Yesterday, the Prime Minister said from the Dispatch Box:

“We understand this crucial point: we find flair, imagination, enthusiasm and genius distributed evenly throughout this country, while opportunity is not. We mean to change that, because it is not just a moral and social disgrace, but an economic mistake and a criminal waste of talent.”—[Official Report, 11 May 2021; Vol. 695, c. 18.]

He is absolutely right, but the Conservatives have been in power for 11 years and the Prime Minister has been a member of the Government for most of that time. Since I have been here, they change their leaders every couple of years like some kind of tinpot regime and try to pretend that all of a sudden they are a new Government. But just as a snake will change its skin, slither away and is still the same snake, it is still the same Conservatives in charge trying to deny everything they caused in the first place. It is dishonest. They cannot abrogate their own failings. They should stop blaming everyone else for their own failings.

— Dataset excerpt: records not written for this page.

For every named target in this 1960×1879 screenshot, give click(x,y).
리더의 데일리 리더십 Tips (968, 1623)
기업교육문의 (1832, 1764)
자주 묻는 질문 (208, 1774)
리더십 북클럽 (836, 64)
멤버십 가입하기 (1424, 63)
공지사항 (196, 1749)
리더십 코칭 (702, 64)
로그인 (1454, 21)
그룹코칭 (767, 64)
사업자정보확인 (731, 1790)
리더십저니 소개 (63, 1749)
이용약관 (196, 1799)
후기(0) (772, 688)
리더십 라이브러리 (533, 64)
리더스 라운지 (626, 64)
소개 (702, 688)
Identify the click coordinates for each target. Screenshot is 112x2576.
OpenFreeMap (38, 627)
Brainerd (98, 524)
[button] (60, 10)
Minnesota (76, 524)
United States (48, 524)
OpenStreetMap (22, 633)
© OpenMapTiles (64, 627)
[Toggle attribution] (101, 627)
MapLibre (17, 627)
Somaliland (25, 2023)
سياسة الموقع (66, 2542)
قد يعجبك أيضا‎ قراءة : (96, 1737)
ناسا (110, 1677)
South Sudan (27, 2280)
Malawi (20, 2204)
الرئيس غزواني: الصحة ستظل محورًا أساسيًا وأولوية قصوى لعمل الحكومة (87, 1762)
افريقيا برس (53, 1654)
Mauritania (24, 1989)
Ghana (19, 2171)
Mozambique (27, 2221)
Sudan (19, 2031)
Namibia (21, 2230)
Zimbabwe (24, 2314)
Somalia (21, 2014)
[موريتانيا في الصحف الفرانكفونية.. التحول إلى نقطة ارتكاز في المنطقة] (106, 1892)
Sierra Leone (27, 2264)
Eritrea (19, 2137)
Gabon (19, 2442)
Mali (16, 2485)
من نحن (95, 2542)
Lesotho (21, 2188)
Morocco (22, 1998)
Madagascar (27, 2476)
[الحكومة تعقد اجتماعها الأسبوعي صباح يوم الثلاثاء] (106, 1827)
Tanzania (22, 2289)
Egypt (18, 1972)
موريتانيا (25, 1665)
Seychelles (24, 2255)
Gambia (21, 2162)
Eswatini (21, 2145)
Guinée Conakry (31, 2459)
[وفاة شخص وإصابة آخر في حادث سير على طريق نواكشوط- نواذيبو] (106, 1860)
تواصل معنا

Finally, let me turn to fire and rehire, which has been a scandal of this pandemic. If employers came to trade unions and said, “We’ve got a problem. The bottom has fallen out of our business. Let’s work together and solve this together,” then trade unions would have gone for that. Instead, we see this awful practice. One of my hon. Friends spoke earlier about British Gas. Loyal and skilled employees with 15 to 20 years of service are being fired and rehired on worse conditions. There is nothing in the Queen’s Speech on that. The Minister responsible himself called it “bully boy tactics”, and he is absolutely right, but now is the time in the pandemic when it is becoming so common that legislation must be brought forward to ban this dreadful practice. If I am fortunate enough to win the private Members’ Bill ballot, I will bring forward legislation. I hope the Government will back me.